Part of a data file:
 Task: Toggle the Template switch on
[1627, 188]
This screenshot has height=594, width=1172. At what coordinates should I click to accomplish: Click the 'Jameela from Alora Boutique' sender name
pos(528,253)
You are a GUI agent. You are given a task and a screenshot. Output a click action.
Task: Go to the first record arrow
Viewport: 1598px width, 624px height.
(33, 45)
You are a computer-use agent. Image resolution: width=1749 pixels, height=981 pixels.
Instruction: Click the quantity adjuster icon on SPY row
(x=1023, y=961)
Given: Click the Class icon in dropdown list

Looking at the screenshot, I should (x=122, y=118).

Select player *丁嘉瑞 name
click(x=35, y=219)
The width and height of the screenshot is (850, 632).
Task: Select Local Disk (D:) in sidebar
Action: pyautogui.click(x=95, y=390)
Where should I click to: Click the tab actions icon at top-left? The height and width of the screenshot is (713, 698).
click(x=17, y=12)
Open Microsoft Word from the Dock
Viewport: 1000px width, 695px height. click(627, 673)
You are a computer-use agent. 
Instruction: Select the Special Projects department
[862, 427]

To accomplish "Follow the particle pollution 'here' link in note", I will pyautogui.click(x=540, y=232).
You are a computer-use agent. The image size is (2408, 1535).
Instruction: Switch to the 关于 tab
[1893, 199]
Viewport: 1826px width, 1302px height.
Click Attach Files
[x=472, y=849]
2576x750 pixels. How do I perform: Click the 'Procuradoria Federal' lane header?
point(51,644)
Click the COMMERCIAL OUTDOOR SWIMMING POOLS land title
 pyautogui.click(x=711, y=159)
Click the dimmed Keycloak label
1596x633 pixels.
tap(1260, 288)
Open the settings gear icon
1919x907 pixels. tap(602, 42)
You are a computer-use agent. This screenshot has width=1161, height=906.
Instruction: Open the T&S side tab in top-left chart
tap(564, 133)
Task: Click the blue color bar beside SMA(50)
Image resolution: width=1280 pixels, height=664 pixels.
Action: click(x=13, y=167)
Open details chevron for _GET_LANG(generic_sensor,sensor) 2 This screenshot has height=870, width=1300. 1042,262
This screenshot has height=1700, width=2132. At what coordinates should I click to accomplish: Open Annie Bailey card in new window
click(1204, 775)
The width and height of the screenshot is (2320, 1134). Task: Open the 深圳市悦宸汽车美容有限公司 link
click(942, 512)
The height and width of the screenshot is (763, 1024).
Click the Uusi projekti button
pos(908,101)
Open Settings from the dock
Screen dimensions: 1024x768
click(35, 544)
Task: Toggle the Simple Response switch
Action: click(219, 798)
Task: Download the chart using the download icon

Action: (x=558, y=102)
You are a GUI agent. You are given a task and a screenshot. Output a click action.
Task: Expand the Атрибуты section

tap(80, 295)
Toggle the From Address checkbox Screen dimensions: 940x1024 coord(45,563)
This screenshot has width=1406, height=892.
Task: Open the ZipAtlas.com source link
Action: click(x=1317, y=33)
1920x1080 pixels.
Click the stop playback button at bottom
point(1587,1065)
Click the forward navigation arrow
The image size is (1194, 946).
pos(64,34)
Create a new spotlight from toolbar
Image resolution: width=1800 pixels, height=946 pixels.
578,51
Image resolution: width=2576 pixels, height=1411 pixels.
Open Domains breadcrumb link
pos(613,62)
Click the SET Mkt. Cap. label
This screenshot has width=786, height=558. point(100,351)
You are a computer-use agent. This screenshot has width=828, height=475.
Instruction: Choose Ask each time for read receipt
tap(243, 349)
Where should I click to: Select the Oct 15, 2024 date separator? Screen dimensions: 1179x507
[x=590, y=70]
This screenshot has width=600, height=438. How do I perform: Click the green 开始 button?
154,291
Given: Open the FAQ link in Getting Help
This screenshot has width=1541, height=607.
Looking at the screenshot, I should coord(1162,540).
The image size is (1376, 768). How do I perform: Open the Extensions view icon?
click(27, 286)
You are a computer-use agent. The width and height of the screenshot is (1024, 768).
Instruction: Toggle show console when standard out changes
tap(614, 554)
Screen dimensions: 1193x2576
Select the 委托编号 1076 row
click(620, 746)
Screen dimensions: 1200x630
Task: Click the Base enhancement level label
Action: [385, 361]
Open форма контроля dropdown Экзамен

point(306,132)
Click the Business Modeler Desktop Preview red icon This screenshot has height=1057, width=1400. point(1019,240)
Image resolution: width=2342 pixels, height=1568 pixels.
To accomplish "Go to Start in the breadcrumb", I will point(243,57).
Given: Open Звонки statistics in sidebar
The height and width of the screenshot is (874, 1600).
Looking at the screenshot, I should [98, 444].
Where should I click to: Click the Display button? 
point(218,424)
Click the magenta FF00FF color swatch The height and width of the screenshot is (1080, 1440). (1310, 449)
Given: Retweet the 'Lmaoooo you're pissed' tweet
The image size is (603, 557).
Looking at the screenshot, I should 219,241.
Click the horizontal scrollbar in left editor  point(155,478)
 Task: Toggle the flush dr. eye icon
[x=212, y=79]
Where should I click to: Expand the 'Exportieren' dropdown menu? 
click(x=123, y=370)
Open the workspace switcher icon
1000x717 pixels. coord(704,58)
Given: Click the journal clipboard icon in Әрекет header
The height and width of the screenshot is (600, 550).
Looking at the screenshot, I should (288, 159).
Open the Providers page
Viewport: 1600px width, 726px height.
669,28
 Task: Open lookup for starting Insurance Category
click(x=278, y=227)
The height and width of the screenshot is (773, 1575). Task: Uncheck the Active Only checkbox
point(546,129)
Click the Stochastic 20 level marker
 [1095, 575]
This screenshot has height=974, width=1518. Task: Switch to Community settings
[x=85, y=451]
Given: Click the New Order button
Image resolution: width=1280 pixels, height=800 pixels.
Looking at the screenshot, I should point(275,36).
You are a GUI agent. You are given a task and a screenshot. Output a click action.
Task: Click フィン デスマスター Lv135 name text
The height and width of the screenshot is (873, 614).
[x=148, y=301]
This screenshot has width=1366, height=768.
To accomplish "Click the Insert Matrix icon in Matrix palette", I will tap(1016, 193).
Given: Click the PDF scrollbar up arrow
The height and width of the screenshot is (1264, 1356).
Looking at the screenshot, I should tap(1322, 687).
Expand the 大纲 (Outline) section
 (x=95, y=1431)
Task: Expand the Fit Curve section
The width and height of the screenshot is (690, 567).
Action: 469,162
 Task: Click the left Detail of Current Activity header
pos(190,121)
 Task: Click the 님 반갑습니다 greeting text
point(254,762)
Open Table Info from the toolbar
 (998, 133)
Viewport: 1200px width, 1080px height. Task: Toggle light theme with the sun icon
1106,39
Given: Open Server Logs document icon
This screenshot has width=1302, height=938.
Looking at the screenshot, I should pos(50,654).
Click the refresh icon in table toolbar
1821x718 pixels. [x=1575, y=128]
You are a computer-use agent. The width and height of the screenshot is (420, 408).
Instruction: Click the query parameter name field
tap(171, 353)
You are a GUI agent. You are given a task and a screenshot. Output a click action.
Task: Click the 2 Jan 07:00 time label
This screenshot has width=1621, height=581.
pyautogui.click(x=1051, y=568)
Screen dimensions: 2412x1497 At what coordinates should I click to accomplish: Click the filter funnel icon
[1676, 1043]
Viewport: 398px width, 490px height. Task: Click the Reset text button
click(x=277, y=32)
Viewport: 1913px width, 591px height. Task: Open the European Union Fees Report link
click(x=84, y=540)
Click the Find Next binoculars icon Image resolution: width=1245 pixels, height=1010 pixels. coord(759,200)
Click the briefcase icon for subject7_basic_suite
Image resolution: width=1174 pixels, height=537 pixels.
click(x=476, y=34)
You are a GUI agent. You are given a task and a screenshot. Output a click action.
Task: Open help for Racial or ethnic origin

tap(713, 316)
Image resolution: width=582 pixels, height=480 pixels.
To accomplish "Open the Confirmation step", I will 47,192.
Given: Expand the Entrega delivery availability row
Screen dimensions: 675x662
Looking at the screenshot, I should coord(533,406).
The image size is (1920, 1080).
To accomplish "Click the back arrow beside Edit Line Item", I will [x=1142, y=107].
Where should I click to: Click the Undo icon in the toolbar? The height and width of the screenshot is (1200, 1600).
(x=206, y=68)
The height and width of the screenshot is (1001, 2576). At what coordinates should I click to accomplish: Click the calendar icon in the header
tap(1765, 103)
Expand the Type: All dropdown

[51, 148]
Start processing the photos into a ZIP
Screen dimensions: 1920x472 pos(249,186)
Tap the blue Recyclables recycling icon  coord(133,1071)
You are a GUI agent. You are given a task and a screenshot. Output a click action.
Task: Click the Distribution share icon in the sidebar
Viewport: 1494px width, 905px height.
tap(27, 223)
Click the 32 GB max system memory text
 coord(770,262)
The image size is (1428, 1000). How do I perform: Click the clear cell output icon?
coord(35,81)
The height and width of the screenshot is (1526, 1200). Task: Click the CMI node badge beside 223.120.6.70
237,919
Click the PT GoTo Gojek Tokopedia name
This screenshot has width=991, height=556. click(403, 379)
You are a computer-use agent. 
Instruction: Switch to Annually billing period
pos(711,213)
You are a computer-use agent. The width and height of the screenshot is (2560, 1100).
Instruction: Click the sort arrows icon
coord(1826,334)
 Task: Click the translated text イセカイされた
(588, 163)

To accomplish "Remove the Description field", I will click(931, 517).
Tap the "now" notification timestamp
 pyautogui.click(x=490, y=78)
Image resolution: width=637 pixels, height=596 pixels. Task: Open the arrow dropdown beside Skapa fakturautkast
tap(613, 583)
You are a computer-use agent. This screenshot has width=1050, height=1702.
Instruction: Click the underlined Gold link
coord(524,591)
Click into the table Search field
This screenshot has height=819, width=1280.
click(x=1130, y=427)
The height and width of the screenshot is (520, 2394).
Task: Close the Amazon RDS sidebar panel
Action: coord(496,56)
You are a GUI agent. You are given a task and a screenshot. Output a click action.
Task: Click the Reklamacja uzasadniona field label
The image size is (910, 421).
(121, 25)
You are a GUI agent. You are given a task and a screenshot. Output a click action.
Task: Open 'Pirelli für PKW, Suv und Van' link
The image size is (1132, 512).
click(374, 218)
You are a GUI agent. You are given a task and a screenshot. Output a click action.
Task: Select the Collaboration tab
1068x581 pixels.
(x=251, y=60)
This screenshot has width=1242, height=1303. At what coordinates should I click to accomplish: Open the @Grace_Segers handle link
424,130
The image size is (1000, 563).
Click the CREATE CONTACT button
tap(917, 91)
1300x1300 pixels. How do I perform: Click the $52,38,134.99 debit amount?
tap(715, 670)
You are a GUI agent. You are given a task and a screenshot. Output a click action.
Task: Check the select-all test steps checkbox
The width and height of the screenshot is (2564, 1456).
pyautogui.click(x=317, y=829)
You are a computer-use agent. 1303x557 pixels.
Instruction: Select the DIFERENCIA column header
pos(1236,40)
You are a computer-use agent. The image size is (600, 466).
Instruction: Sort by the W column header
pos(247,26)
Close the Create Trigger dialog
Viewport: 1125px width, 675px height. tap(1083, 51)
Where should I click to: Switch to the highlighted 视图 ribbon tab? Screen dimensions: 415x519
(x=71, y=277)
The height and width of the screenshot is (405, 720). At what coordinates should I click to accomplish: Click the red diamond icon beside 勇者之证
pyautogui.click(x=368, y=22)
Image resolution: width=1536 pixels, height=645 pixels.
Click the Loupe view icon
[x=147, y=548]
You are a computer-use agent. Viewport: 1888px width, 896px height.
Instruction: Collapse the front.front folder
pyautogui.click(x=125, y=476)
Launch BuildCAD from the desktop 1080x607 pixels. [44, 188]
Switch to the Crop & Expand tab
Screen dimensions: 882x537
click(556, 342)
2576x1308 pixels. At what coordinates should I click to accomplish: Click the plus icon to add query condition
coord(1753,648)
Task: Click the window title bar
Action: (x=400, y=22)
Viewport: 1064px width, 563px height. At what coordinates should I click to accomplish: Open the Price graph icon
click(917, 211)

**Description of the task**
Count the lines in the rows above that contain the string "dimensions". Reply with only the number.

**Exercise response**
10